By jk@artofimpact.com | November 11, 2021

Businesses need new customers, nonprofits need new revenue…now more than ever.

Soldiering through a challenging time of unprecedented volatility, nonprofits across the country have found their traditional revenue sources decimated…while most businesses have experienced massive layoffs and furloughs.

Now, more than ever, businesses need to think more like nonprofits and nonprofits need to think more like businesses.

As a social entrepreneur and consultant who has founded and scaled successful business and nonprofit ventures, I’ve discovered exponential value when business nonprofit partnerships are architected by an experienced navigator and guide with the greater good in mind.

Here’s three keys:

1. Authenticity and Social Impact Strategies

Millennials and Gen Zers now represent 40% of the market. By 2030, Gen Z will represent $33 trillion in purchasing power and surpass millennials by 2031. Both groups closely identify and gravitate towards brands that are authentic and pursue meaningful social impact strategies.

At the same time, nonprofits live and breathe the art of impact daily…working on the frontlines of issues and needs that resonate within their communities.

Combined together, there is power in pairs.

Business Nonprofit Partnerships

2. Art of Impact

Crowd shot of the Forecastle Festival main stage

There is an art to impact, and when two organizations align and agree to share their resources and networks, the results can be catalytic.

Too often, corporate partnerships teamed with nonprofits are transactional and one-dimensional, but the truth is, successful corporate charity partnerships have little to do with charity or check writing – and everything to do with crafting a new business nonprofit brand.

When the for-profit and nonprofit collide, the result is a whole new brand! They meet each other in the middle to:

  1. Solve a common problem
  2. Discover a common currency
  3. Recognize each other’s strengths and weaknesses
  4. Fill in each other’s knowledge and network gaps
  5. Capitalize on the exponential impact both parties make by collaborating vs. siloing or delegating to a marketing agency.
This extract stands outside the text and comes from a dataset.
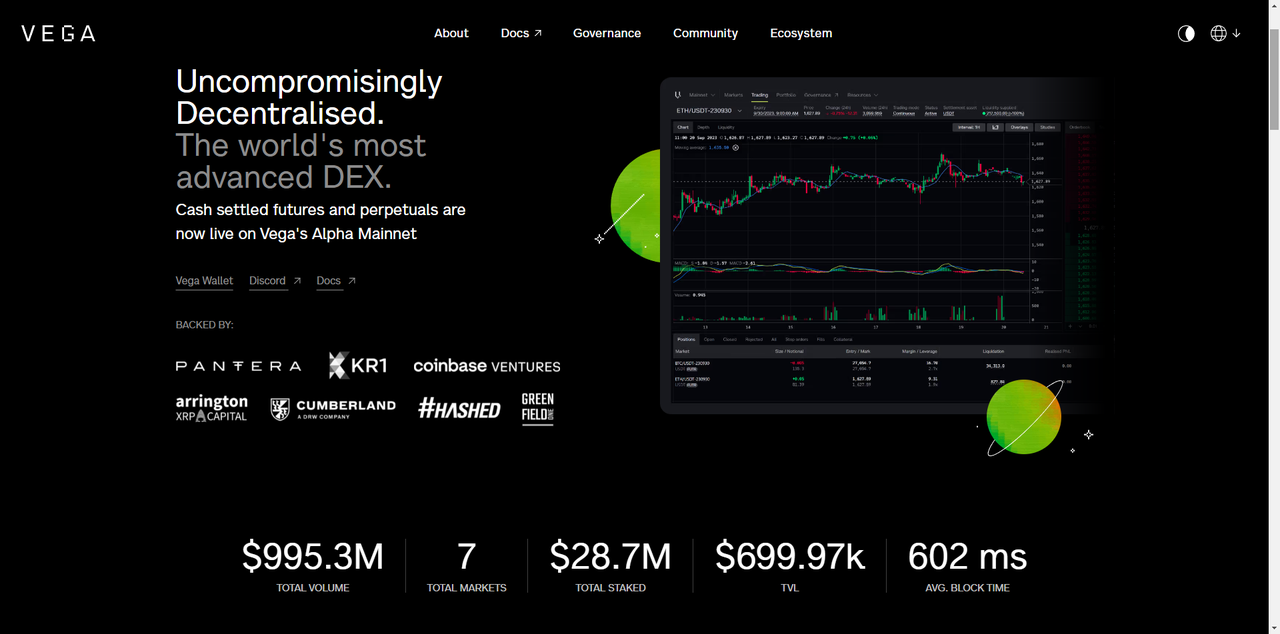The image size is (1280, 634).
Task: Open the Discord external link
Action: [x=274, y=281]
This is the art of impact.

3. Smile Like You Mean It

JK McKnight announcing business nonprofit partnerships with Whole Foods, Nature Conservancy and Heine Brothers

Business Nonprofit partnerships only work when both parties are willing to let go and forge a new identity together – one mission, one team, one goal. Easy to say, hard to do. I’ve seen many corporate partnerships with nonprofits crash and burn when they lead with the wrong intentions. As a consultant, I try to identify and architect the right partnership.
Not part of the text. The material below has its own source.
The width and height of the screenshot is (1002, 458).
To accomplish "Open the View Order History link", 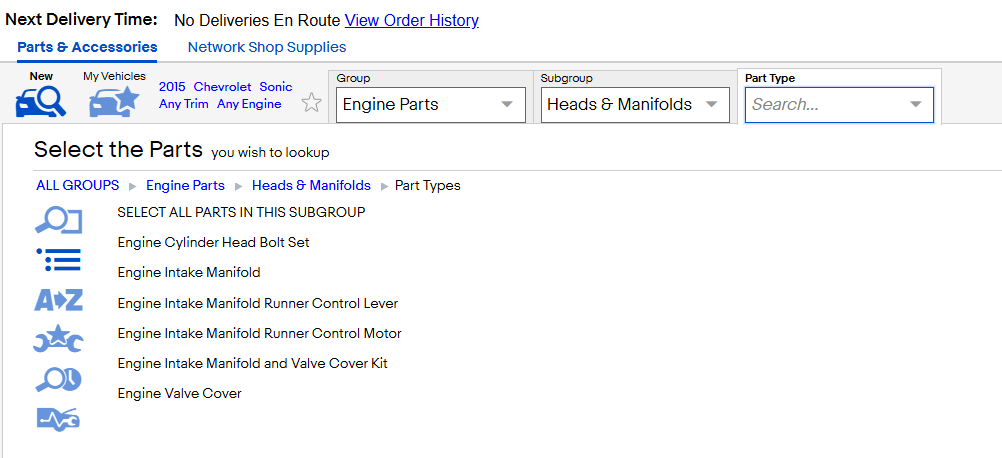I will point(412,20).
Juan Lopez, friend and GM at Red Bull, once told me “You can’t fake authenticity”. He’s right, and those who do lose.

If you want customers to wear your brand like a badge, smile like you mean it.

As a social entrepreneur who founded and scaled a successful business and nonprofit, I was constantly unearthing business nonprofit connectivity that all too often went overlooked or missing in conference rooms, video chats, and the day-to-day sales and strategic partnership grind.

Now as a consultant, I work to harness that unseen connectivity to design, build and develop business nonprofit partnerships for my clients, leveraging a model and architecture. I learned from my festival years working with 350+ lifestyle brands seeking a meaningful integration into my homegrown Forecastle Festival. These impactful strategic partnerships helped propel it from 0 to 75,000 patrons, ultimately being acquired by AC Entertainment and Live Nation.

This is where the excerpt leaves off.